There are a number of indications that cloudgw servers may be having network problems
Description
Details
Event Timeline
Some of the indications are:
- NIC kernel driver weird messages like bnxt_en 0000:65:00.0 enp101s0f0np0: Received firmware debug notification, data1: 0xdd67, data2: 0x0
Thanks for the task @aborrero
Usage is up over the past few weeks, and in tandem with this we've seen the system dropping packets it receives, usually an indication of a resource constraint that it is unable to keep up with the arrival rate:
No single CPU seems to be maxing out, however, though at busy times some of them are showing ~60% usage so perhaps at instantaneous moments they are busier.

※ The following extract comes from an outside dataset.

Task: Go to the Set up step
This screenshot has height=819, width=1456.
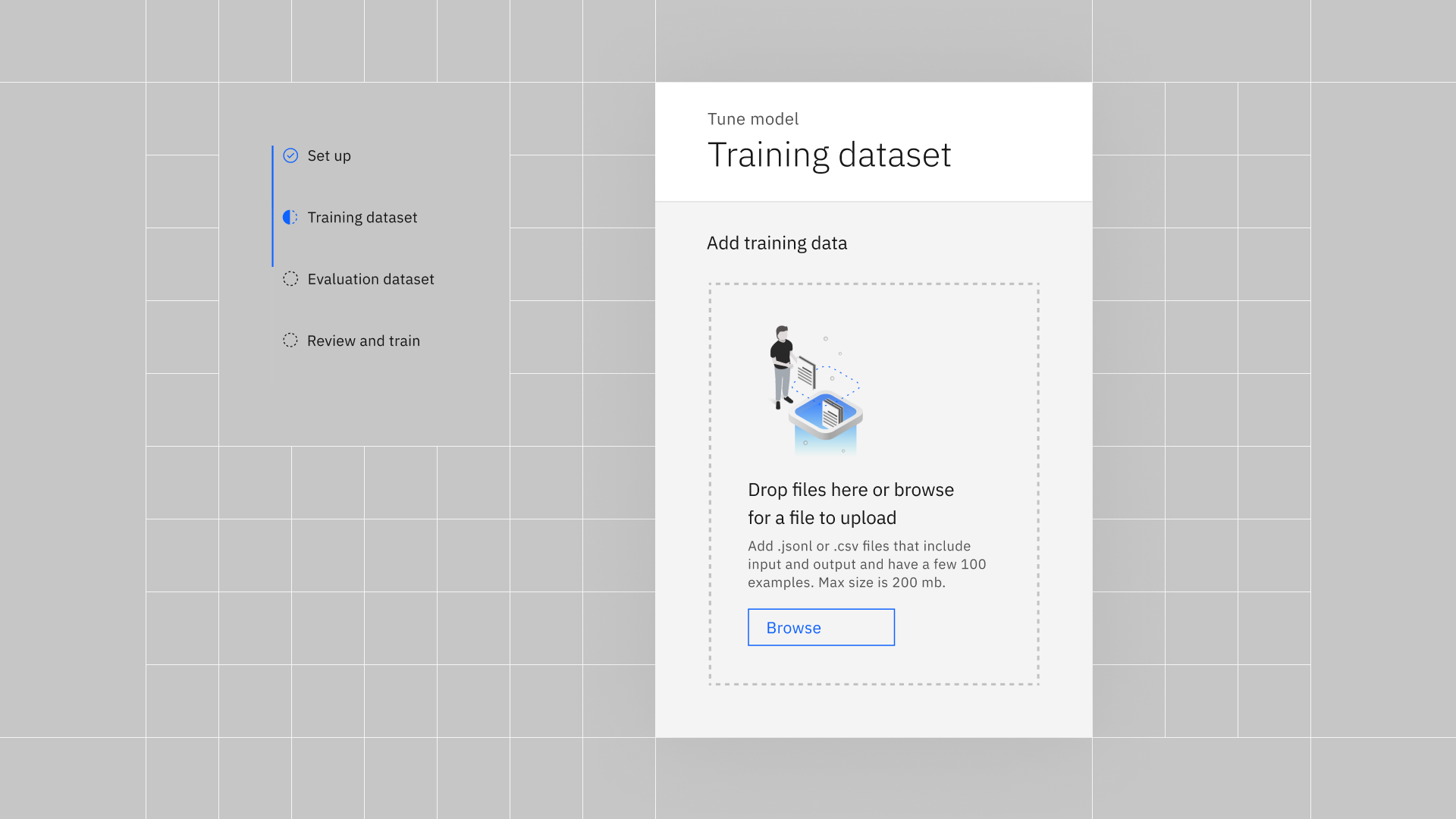Action: (329, 155)
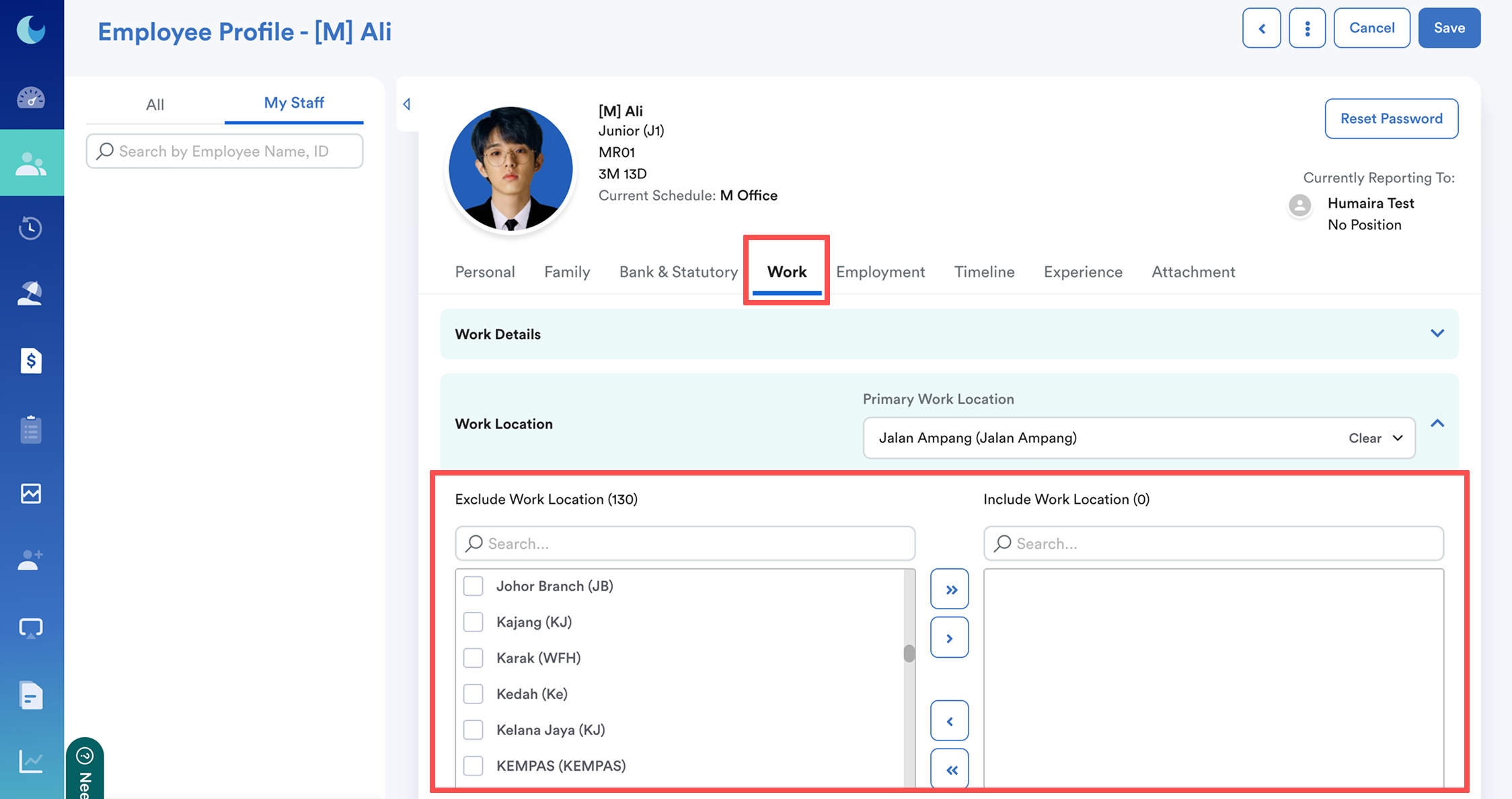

I had a look at the basic setup. It's a single-socket system (so no NUMA worries), with 8 physical CPU cores. We have 8 inbound queues set up for RSS which is correct for that, and the CPU usage is evenly spread so at least the basics on that are tuned correctly.
With that said the discards are higher on some inbound queues than others:
cmooney@cloudgw1002:~$ sudo ethtool -S enp101s0f0np0 | egrep rx_discards
[0]: rx_discards: 652278
[1]: rx_discards: 62014
[2]: rx_discards: 7226163
[3]: rx_discards: 0
[4]: rx_discards: 1357913
[5]: rx_discards: 0
[6]: rx_discards: 2252266
[7]: rx_discards: 955734That may just be because it's particular busy flows that are the busy ones (a given flow - based on 5-tupple of packet headers - will always get hashed to the same rx queue). But it also might indicate the recent increase in usage is not a general "across the board" uptick but rather a specific set of endpoints/application flows.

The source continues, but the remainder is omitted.